A ilegalidade da decisão do STJ que suspendeu todas as ações relativas à correção de saldos do FGTS

Em decisão unipessoal recentemente proferida nos autos do Recurso Especial de nº 1.381.683, tendo como Recorrente o Sindicato dos Trabalhadores na Indústria do Petróleo de Pernambuco e Paraíba – SINDIPETRO – PE/PB e Recorrida a Caixa Econômica Federal, o Ministro Benedito Gonçalves, em atuação pelo Colendo Superior Tribunal de Justiça, suspendeu a tramitação de todas as ações relativas à correção de saldos de FGTS – Fundo de Garantia do Tempo de Serviço por outros índices diversos à  TR – Taxa Referencial.

Em suas razões de decidir, o eminente ministro assentou que “o fim almejado pela novel sistemática processual (o art. 543-C do CPC) não se circunscreve à desobstrução dos tribunais superiores, mas direciona-se também à garantia de uma prestação jurisdicional homogênea aos processos que versem sobre o mesmo tema, bem como a evitar a desnecessária e dispendiosa movimentação do aparelho judiciário”.

Sustentou, nesse contexto, que “ressoa inequívoca a necessidade de que todas as ações judiciais, individuais e coletivas, sobre o tema sejam suspensas até o final julgamento deste processo pela Primeira Seção, como representativo da controvérsia, pelo rito do art. 543-C do CPC”, para, alfim, deferir a pretensão requestada pela Caixa Econômica Federal “para estender a suspensão de tramitação das correlatas ações à todas as instâncias da Justiça comum, estadual e federal, inclusive Juizados Especiais Cíveis e as respectivas Turmas ou Colégios Recursais”.

Entretanto, a despeito dos respeitáveis argumentos apresentados pelo eminente ministro, a decisão em testilha vulnera a sistemática prevista no artigo 543-C do Código de Processo Civil, acrescentado pela Lei Federal nº 11.672/2008, e a própria Resolução nº 08 do Superior Tribunal de Justiça, que estabelece os procedimentos relativos ao processamento e julgamento de recursos especiais repetitivos.

### Tarefa proposta:
Reescreva o trecho do artigo sobre a decisão do STJ entre "Em decisão unipessoal" e "TR – Taxa Referencial.", inclusive, trocando "Caixa Econômica Federal" por "CEF". A listagem que vem a seguir não tem nenhum papel nisto.

### Segmento de dados:
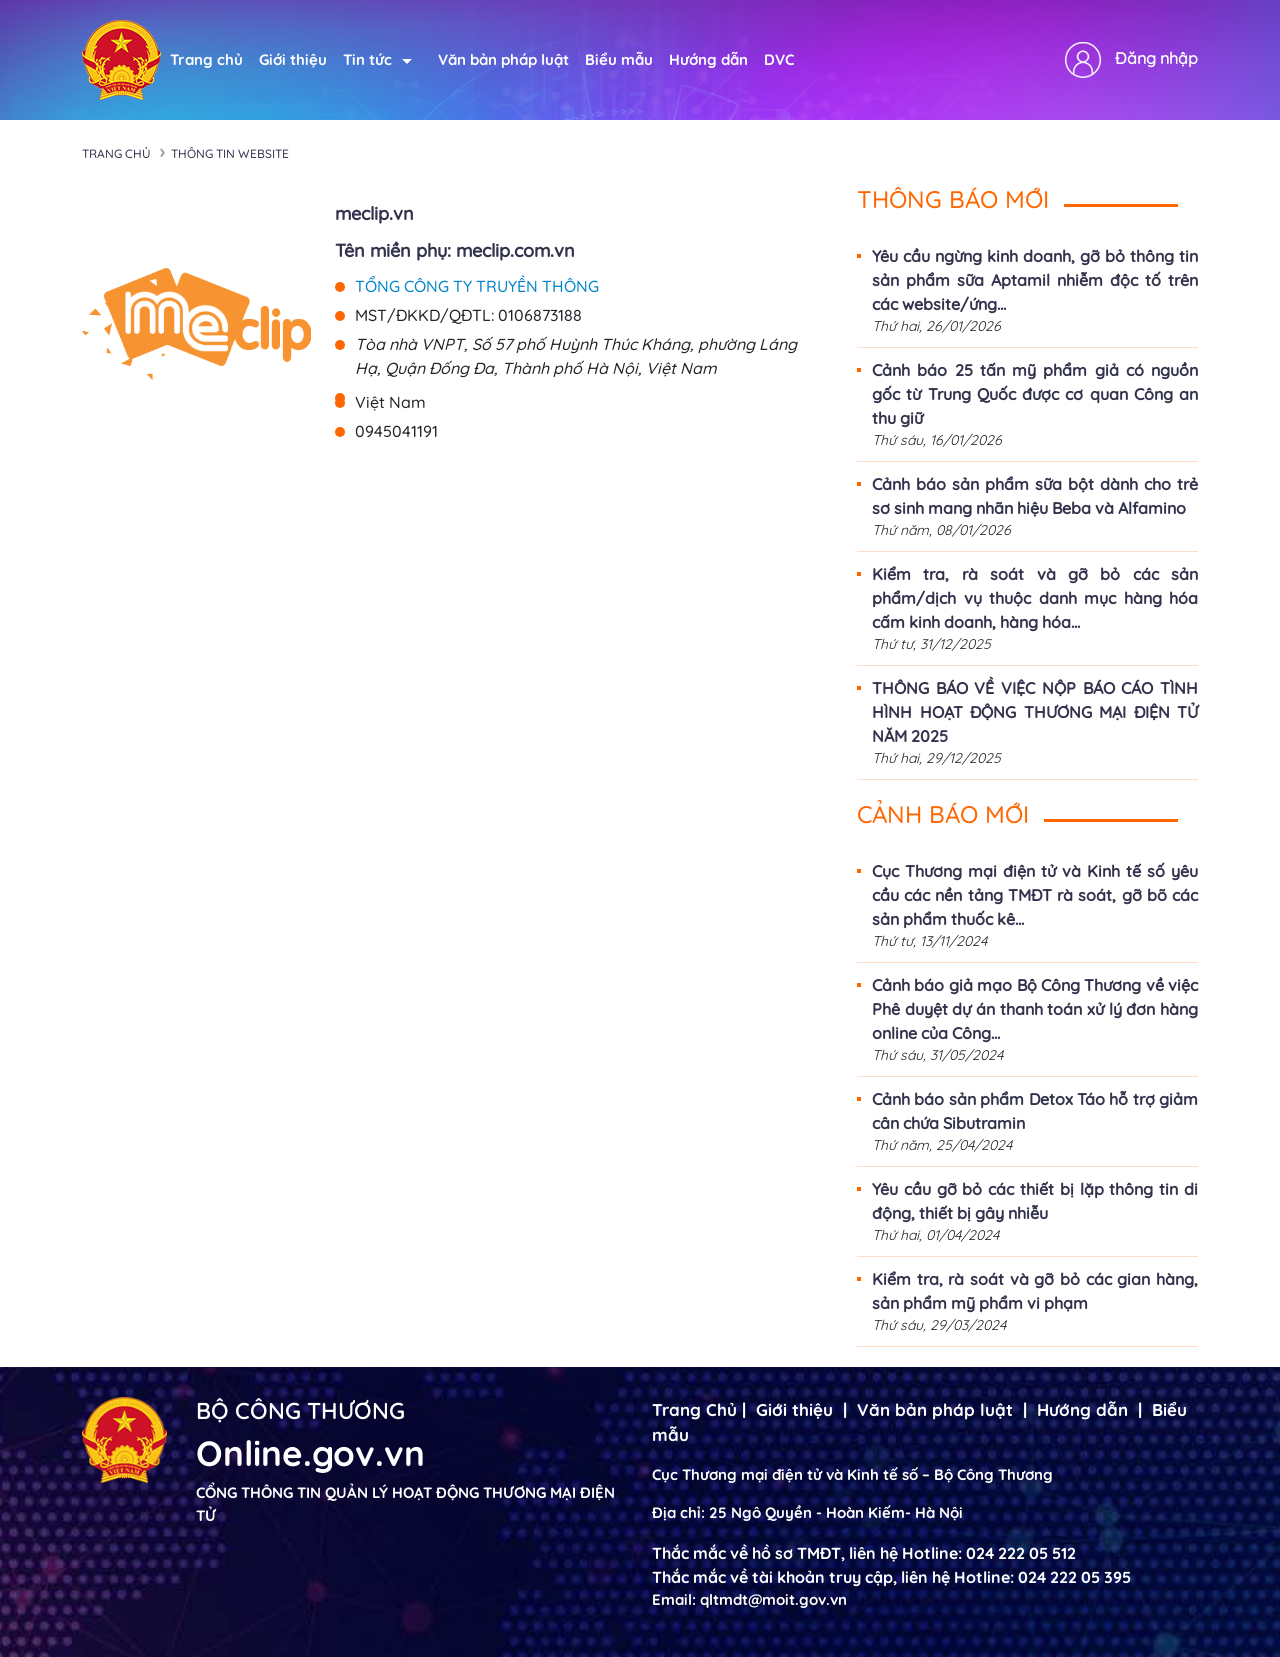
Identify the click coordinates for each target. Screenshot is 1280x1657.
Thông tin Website (230, 153)
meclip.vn (374, 213)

### Resposta redigida:
Em decisão unipessoal recentemente proferida nos autos do Recurso Especial de nº 1.381.683, tendo como Recorrente o Sindicato dos Trabalhadores na Indústria do Petróleo de Pernambuco e Paraíba – SINDIPETRO – PE/PB e Recorrida a CEF, o Ministro Benedito Gonçalves, em atuação pelo Colendo Superior Tribunal de Justiça, suspendeu a tramitação de todas as ações relativas à correção de saldos de FGTS – Fundo de Garantia do Tempo de Serviço por outros índices diversos à  TR – Taxa Referencial.